At some point a lot of my friends started using a chat platform called Discord. It looked like it was basically Slack, but for gaming? Or at least developed for and adopted by the gaming community. At first there was no benefit to me switching, since I could still talk to all my friends by other means. Over time more and more people dropped off facebook. Some content creators I follow started hosting Discord servers for supporters. Eventually, I started going to events that coordinated over Discord, and then I really needed to learn how to use it. At this point, I run two servers, a personal one and one for my research fellows. I still feel like I’m not totally on-boarded, and I struggle to understand how to casually participate in bigger servers with infinite messages. But at least I’m here.
In contrast, I have never downloaded TikTok. This type of content consumption just feels insane to me. Like, I get it, I have enough exposure to pop culture that I’ve seen several of the emergent sub-communities that TikTok made possible. The amount of creativity in the format is really beautiful to watch. But like… it is just straight-forwardly the heroin of social media apps? There’s no way I’m touching that. It’s also wild to me that people are fully content if not thrilled to have their experience fully controlled by the app. I want to watch the videos that I decide to watch. And when a video is done I want to be the one who decides whether I watch another one. I also want to know how long it is, and the date it was uploaded, and who the creator is, et cetera. The fact that all shortform platforms seem to aggressively hide this information is so bewildering to me.
Okay, rant over — the point is that I think I can assess from an outside view that my disinterest in Discord needed to be overcome but that my disinterest in TikTok was the correct call.

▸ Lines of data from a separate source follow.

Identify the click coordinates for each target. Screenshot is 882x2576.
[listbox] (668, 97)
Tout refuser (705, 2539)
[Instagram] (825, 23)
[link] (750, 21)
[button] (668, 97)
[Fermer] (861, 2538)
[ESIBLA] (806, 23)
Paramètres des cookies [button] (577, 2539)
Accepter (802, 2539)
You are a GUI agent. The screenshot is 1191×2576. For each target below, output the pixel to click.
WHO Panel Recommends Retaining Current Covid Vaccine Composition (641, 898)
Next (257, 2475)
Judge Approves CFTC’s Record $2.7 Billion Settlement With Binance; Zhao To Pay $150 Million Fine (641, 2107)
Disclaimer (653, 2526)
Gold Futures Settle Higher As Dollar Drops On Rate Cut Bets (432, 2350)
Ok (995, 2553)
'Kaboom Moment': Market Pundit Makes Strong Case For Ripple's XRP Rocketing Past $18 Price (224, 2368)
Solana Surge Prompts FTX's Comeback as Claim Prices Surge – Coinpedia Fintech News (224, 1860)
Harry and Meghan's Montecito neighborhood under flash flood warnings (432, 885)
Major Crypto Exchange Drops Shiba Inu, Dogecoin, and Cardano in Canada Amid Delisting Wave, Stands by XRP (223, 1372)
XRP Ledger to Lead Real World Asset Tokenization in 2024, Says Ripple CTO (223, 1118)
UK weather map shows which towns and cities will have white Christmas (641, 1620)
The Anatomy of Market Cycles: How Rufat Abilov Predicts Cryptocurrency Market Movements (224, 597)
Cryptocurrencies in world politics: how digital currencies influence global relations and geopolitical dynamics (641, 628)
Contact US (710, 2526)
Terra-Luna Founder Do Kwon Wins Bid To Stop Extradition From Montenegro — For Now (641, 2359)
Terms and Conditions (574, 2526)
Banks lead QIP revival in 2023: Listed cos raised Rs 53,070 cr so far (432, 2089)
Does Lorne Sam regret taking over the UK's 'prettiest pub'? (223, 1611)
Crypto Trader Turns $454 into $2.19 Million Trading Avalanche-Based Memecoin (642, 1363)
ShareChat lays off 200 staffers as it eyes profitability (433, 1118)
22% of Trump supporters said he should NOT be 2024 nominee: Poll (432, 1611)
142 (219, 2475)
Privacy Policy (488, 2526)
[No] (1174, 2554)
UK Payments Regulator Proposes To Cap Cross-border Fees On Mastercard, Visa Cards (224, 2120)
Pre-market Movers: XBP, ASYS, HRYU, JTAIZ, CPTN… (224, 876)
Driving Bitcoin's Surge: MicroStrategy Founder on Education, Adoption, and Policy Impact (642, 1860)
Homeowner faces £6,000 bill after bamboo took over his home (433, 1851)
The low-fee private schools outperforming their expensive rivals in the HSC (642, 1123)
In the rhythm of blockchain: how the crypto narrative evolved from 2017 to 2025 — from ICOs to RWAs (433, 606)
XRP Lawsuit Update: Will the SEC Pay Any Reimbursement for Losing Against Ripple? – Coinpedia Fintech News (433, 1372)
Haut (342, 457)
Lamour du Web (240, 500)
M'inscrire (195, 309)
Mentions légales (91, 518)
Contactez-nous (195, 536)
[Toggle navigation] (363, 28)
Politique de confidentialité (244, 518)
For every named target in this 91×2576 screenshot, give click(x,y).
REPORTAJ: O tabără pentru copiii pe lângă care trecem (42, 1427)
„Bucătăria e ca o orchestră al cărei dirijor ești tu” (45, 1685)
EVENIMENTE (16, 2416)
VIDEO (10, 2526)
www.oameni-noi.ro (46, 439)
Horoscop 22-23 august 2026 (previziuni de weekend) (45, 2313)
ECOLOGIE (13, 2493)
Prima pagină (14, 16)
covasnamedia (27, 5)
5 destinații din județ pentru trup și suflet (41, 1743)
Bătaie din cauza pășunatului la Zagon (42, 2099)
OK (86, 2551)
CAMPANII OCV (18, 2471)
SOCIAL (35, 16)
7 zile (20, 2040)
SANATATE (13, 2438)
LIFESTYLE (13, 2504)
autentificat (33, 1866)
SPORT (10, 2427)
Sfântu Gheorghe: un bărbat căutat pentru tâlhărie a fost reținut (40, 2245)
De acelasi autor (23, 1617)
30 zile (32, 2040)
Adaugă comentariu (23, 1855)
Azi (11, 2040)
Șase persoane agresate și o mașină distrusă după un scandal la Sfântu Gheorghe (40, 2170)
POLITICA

A more general trend that makes these calls harder is what Cory Doctorow termed “enshittification“. This is the trend of software updates slowly adding “features” or other changes that eventually turn the service into, well, shit. This starts to happen after everybody is dependent on the infrastructure, and it’s not necessarily the result of individuals being evil. It can be viewed through the lens of incentive gradients and evolution dynamics. I’ve been on facebook almost since it began. And for the first several years, I kinda hated every update they pushed, but then eventually loved the change. The initial hatred was the old-man dynamic. There was a golden age where the software was mature, richly featured, and the platform teeming with life. But these days, I don’t think I have you tell you that facebook has objectively enshittified.
Sometimes it’s harder to tell. My first couple of laptops had replaceable batteries. That is, there was a compartment that you could unscrew or unclip to access the battery. Once the battery’s lifespan got too short, you could buy a replacement on Amazon and swap it out yourself. This was amazing and I loved it. I would keep a spare battery to take when I traveled. Eventually, fewer and fewer models had this feature. There was probably some kind of enshittification factor at play, where companies figured out that few enough buyers cared enough about this feature, and that they would make more money by not letting you replace the battery. But also, batteries got better. They started lasting longer. External power banks got better, and everything started using the same USB-C standard, which was faster and more convenient. I haven’t replaced a battery in many years, and also I haven’t wanted to.
I’m currently struggling real hard to keep away from being an old man about AI. I mean, I do think its an existential risk and we should shut it all down. But separately, as an everyday tech product, I should obviously be making use of it and keeping up with the developments. I’m finding it mysteriously hard to figure out what it’s good for, but I keep trying, at the endorsed rate.